西野亮廣がどこまで口を出してるのかわからないんですけど、そもそもね、父をなくした主人公がゴミ人間を友として逆境を跳ね返していく、というストーリー自体が70年代調感傷劇(みなしごハッチとか、てんとう虫の歌とか思い出した)をわざわざ昭和の資料庫から引っ張り出してきたのか?って感じの古臭さですし、そんな主人公を取り巻く人達(みんな貧乏人で抑圧されてる)がいい人ばかり、ってのもほんと当時のテレビアニメの鉄板の構図でね。
特に小賢しいのか主人公の母親。
車椅子で体の具合も良くないのに権力に立ち向かう気骨があって、肝っ玉母さんって、いったいどこまで最大公倍数な共感を欲してるんだ、と本気で冷めた。
まー、計算高い。
ドラマを盛り上げるための素材とキャラクターの相関関係には細心の注意を払った、みたいな。
問題はそれが徹底的にクサいことにあるんですけどね。
なんか全部が記号だな、と思ったりもしましたね。
情動を揺さぶるための仕掛けはこれでもかとばかり誘爆連鎖してるんですけど、一皮剥いてみたら登場人物全員が空洞化してるようにも感じられて。

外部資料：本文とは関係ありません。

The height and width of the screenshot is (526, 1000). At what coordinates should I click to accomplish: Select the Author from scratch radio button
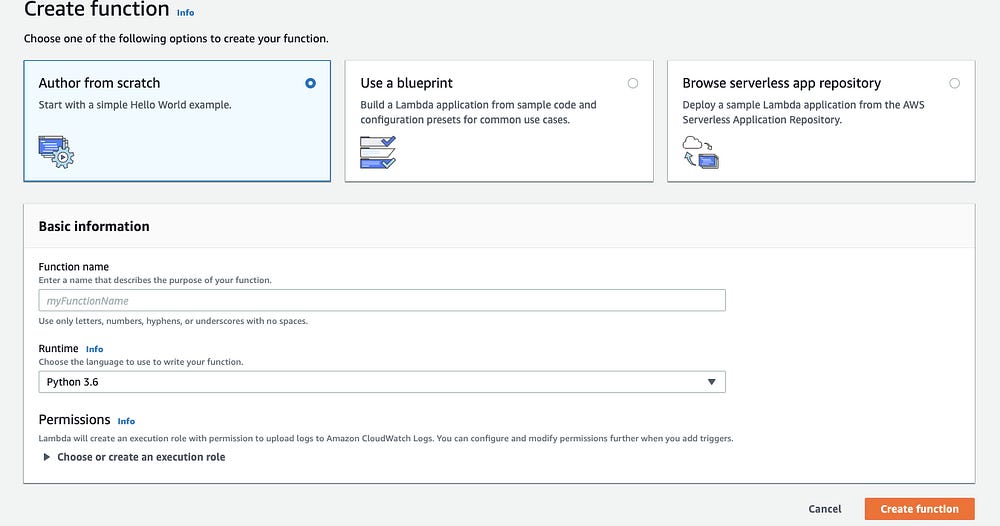(x=311, y=83)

どいつもこいつも与えられた役柄を全うしてるだけのような気がしたり。
ま、えんとつ町が何故生まれて、主人公はそんなえんとつ町の旧態依然とした体制にどうやって一矢報いたのか?のくだりは悪くなかったと思います。
閉塞した現代社会に風穴を開ける勇気を俺たちも持とうぜ!みたいなメッセージ性があまりにも顕著で辟易した部分もあったんですけど、終盤を飾る「絵」として良く出来てる、とは思った。
プペルは何者だったのかを明かす、種明かしというか、オチはろくでもないんですけどね。
伏線も布石もあったものじゃなくて。
なんで最後にあんたが出てくる?と私はマジで「見落としがあったのか?」と考え込んでしまった。

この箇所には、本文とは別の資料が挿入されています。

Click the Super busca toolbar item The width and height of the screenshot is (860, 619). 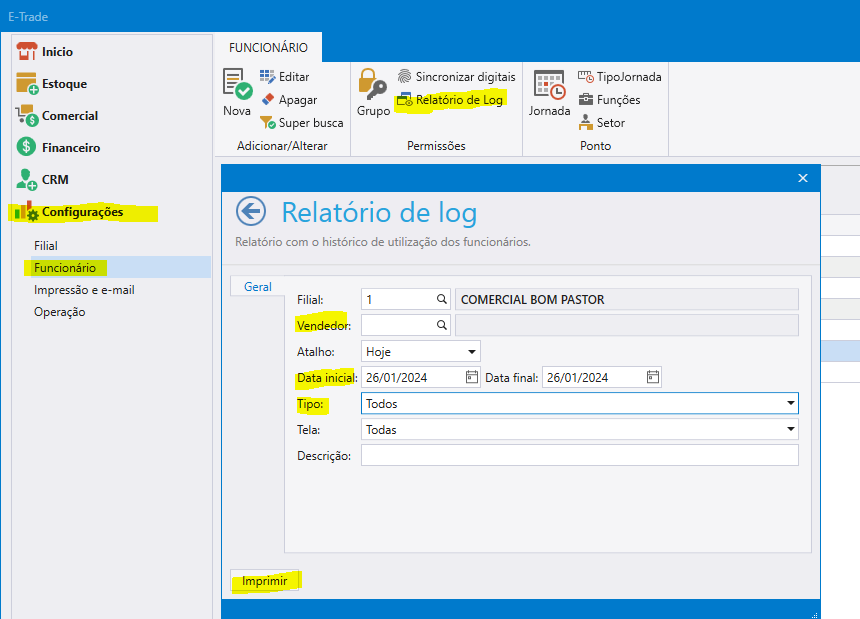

これだけ用意周到に作り込んでおきながら最後の最後でご都合主義、ってのがほんとすごいな、と。
あと、序盤でカリオストロの城というか、未来少年コナンばりのジェットコースターな立ち回りが結構な長さであるんですけど、これ、観客が何もわからないうちから遊びすぎ、と私は思った。
こういうのは物語の舞台がもう少し輪郭を帯びてから、もしくは中だるみしそうな場面でやるべきことであって。
なに余裕ぶっこいてるんだよ、と。
初めて書いた童話がこれ、と考えるなら、決して悪くはないのかもしれません。
けれど劇場アニメとして対峙するなら、したたかな計略が激しく匂い立つ割には素人っぽさも見え隠れしてるなあ、と。
とりあえず台詞回しは再考の余地ありですね。
子供がこのアニメを見て面白かった、というのを否定するつもりはさらさらありませんが、私の感覚では宮崎駿と藤子少年漫画のハイブリッドになるはずが、なぜか全く別の暗渠に迷い込んで出れなくなってしまってる印象ですね。
西野亮廣はあんまり人間に興味ないのかなあ、とちらっと思ったりもしました。